Привычка эта у него с многочисленных северных «командировок» образовалась. Из своих сорока годков, почти двенадцать провёл Васька в местах не столь отдалённых. Теперь, вроде, за ум взялся. Женился вот, а семью кормить как-то нужно. Пришлось Ваське вспомнить, что за время своих «командировок» каких только профессий он не освоил, и кочегарил, бывало. Вспомнил, да устроился сюда на Гадючье болото. Больше-то куда ему пойти – нынче в городе с работой и для тех, кто перед законом чист, туго. А для Васьки с его-то «заслуженной» трудовой биографией – и того подавно…
– Ладно, посмотрю… – Всегда спокойный и внешне невозмутимый Григорьевич согласно кивает, и тут же, точно проявляя перед Васькой свою строгость, спрашивает. – Змей-то нынче в гостях не было?
– Ни-и, не приползали.
– Приползут ещё… Сентябрь. – Задумчиво чешет седой висок Григорьевич. Обычно змеи ползут в цех осенью, когда земля уже успевает остыть за ночь, а за световой день не прогревается должным образом. В эту пору, в редкие ясные дни всё ещё создаётся полная иллюзия лета. Хотя листья на окрестных тополях и берёзах уже быстро желтеют, но солнечные лучи, пробиваясь сквозь них, пока всё ещё согревают спину приятными, расползающимися по телу струйками тепла.
Гадюки на болоте в эти дни тоже оттаивают, и ползут поближе к живому теплу, в кочегарку.

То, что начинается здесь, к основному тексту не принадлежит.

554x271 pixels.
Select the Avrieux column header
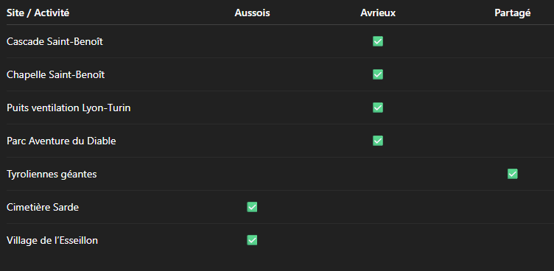coord(378,13)
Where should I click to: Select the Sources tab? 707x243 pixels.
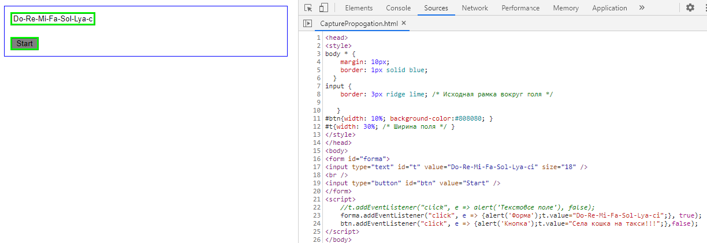pyautogui.click(x=436, y=8)
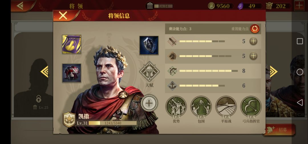
Task: Open the Caesar purple banner item slot
Action: (x=72, y=44)
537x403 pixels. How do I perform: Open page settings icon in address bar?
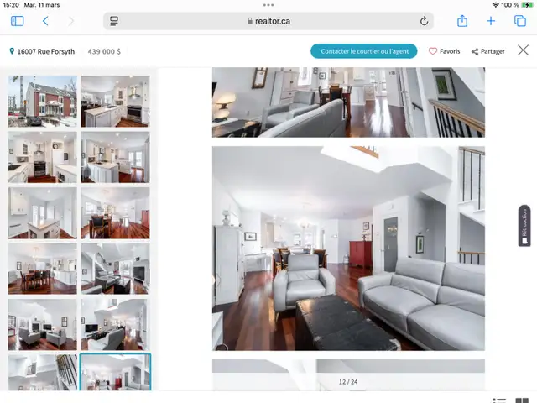[x=114, y=21]
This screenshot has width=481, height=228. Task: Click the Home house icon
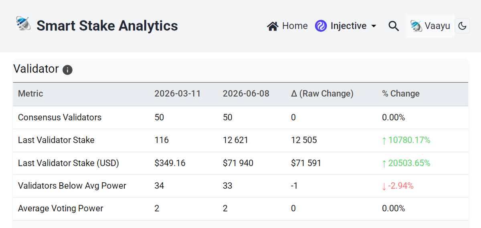pos(273,26)
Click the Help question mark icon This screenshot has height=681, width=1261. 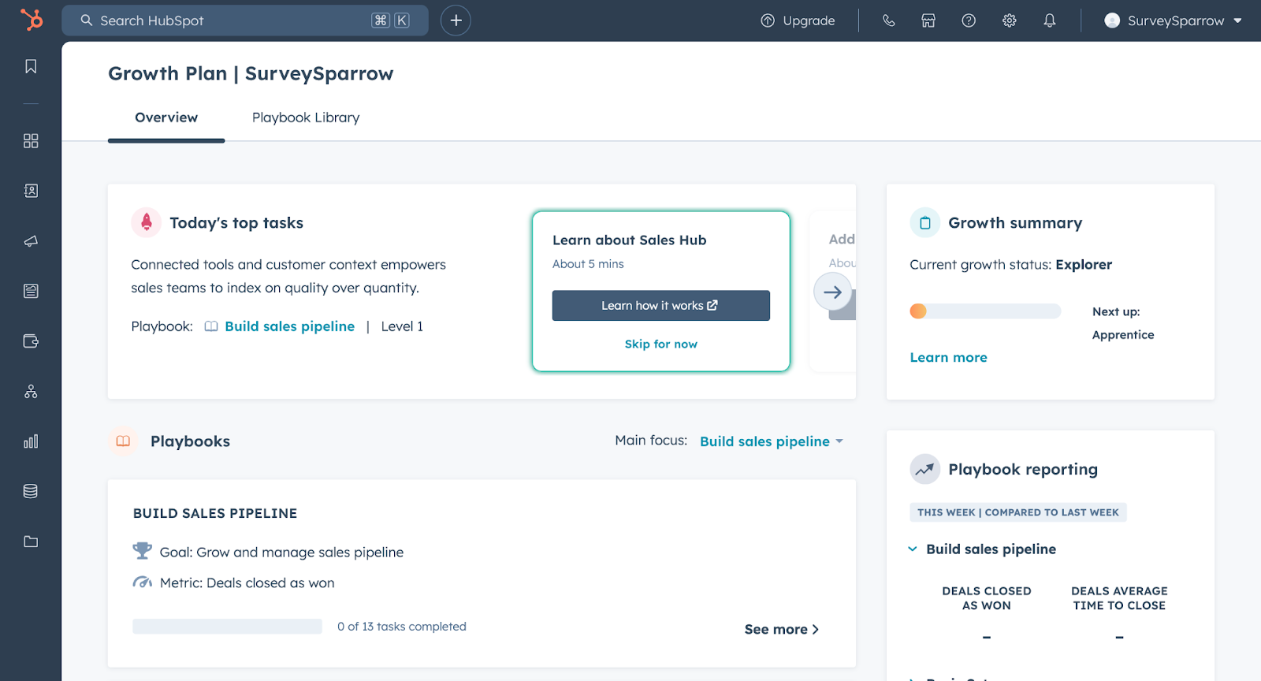coord(969,20)
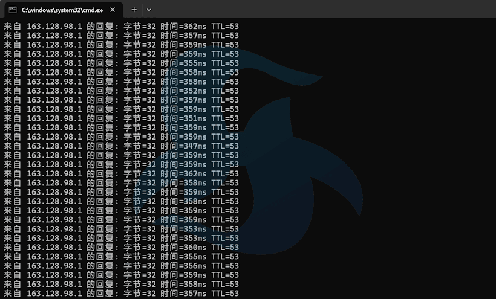Click the reply line showing 347ms
This screenshot has height=299, width=496.
[121, 146]
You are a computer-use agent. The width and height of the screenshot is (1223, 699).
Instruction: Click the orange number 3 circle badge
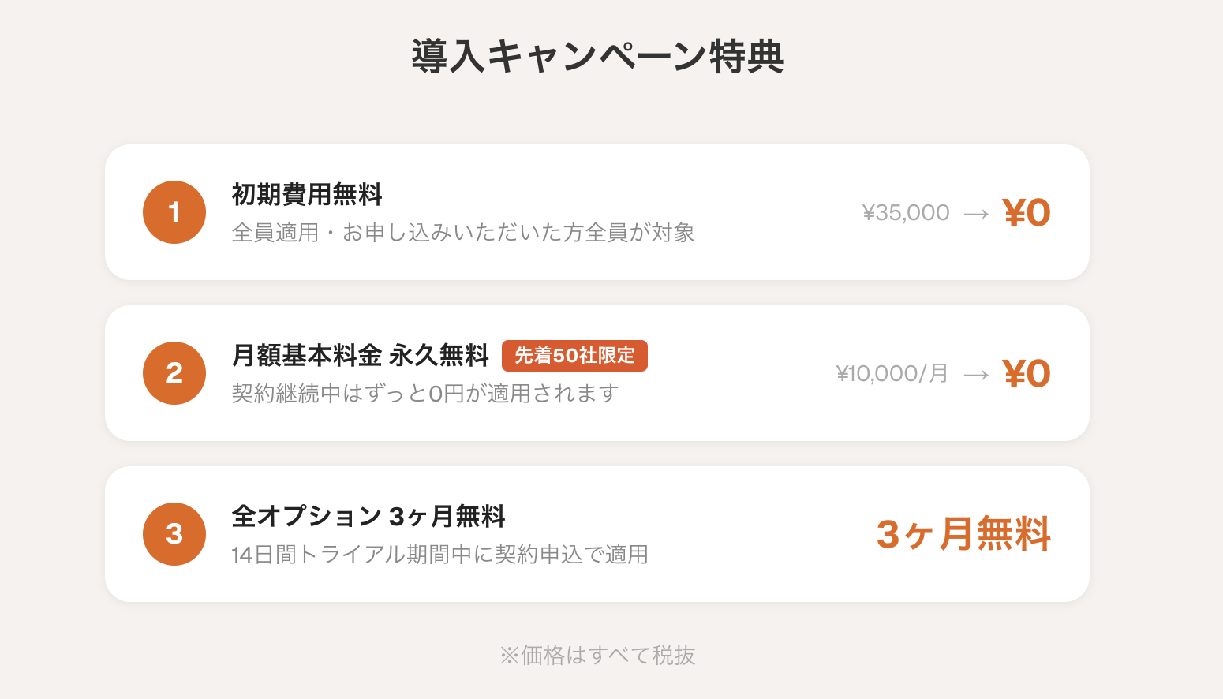174,534

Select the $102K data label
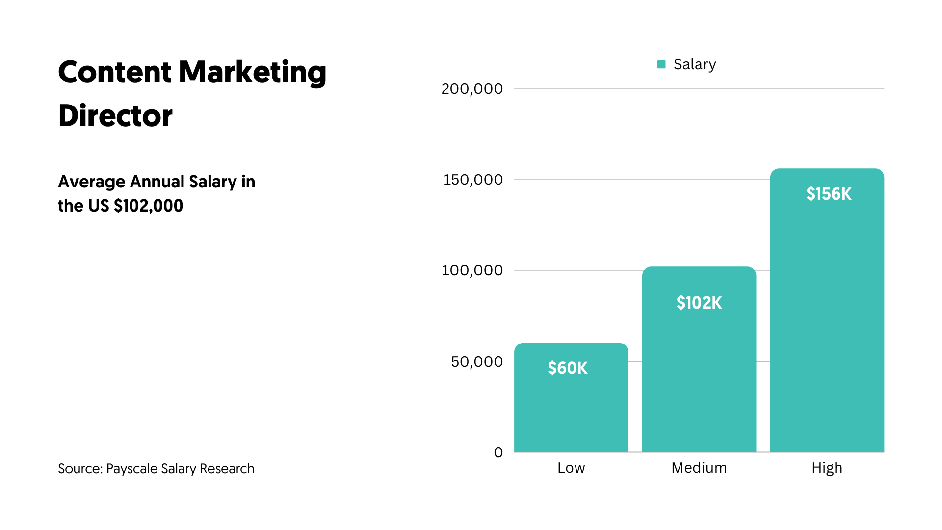point(699,303)
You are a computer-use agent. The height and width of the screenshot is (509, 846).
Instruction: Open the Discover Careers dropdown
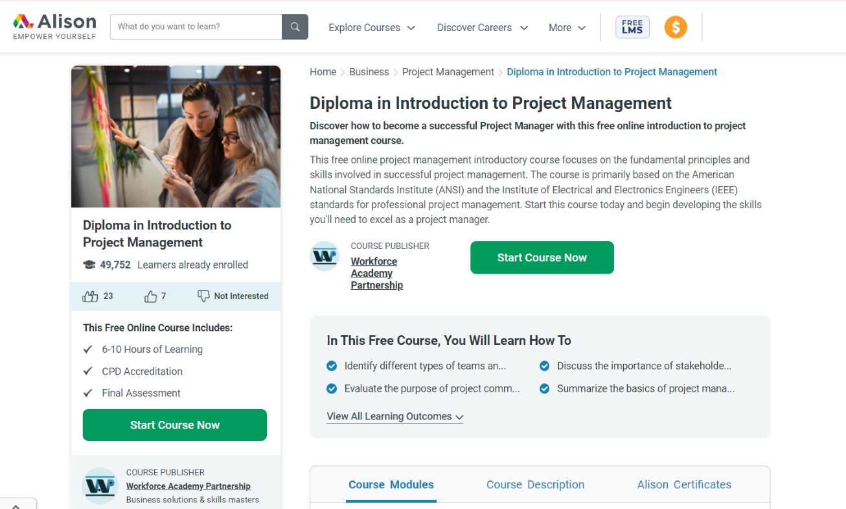483,28
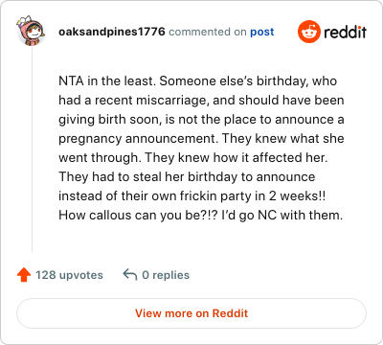Click the 'View more on Reddit' button
383x345 pixels.
tap(192, 313)
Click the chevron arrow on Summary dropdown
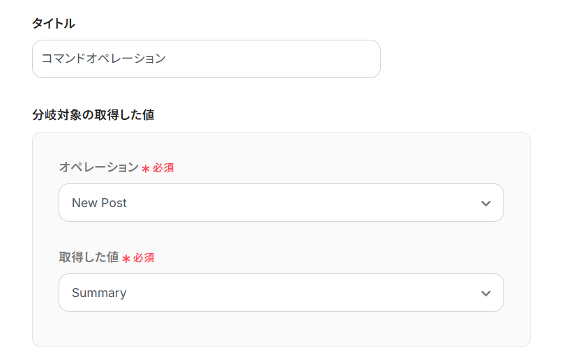The height and width of the screenshot is (357, 585). coord(486,294)
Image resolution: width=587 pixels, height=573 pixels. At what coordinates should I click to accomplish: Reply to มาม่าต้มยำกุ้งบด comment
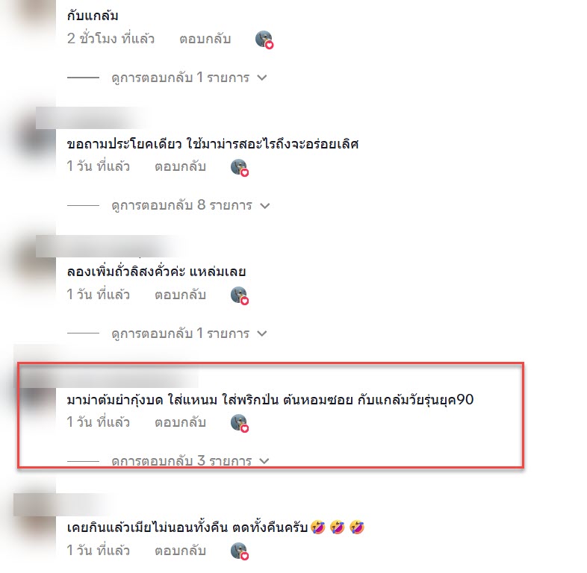(x=180, y=422)
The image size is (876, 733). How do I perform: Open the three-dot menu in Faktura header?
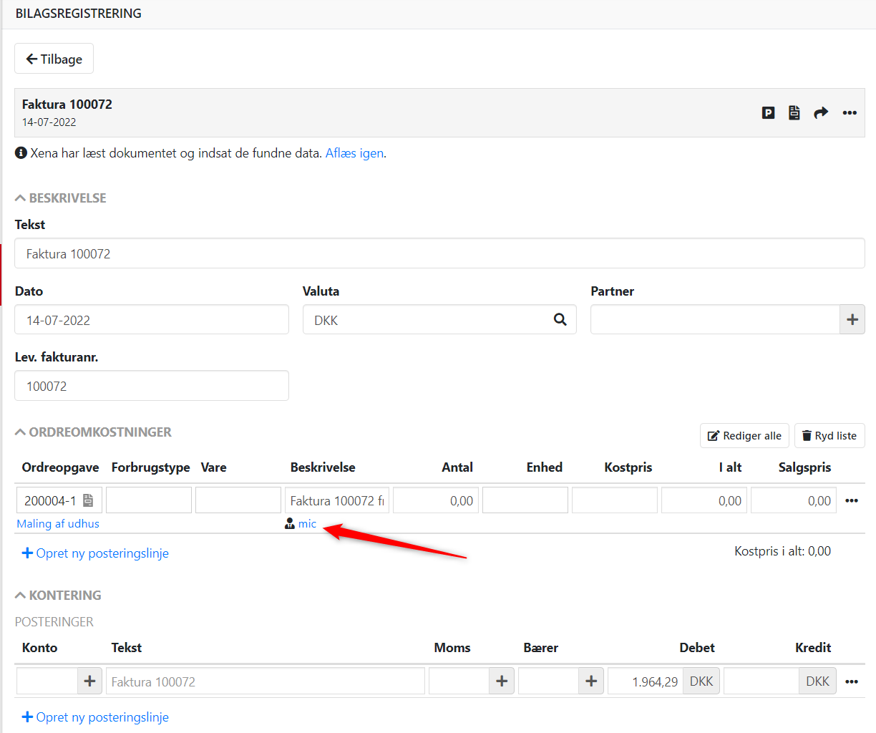pos(850,112)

Вроде и мерзость, а всё одно, живое к живому тянется… Невольно Калина Иванович Яшино письмо вспомнил, усмехнулся – вот вам и «эмблема места».
Недавно он убил тут одну гадину, прямо в помещении. Здоровую, матёрую. Она лежала, свернувшись, прямо посреди кочегарки, недалеко от котла. Когда он зашёл, змея быстро юркнула в угол, промеж пустых бочек, которые Калина Иванович приготовил, чтобы разводить соляную кислоту для промывки котла. Он осторожно откатил бочки, гадюка в самом углу напряжённо изготовилась, на миг замерла и угрожающе приподняла голову с острыми колючими глазками, стала покачиваться мерно из стороны в сторону, того и гляди кинется.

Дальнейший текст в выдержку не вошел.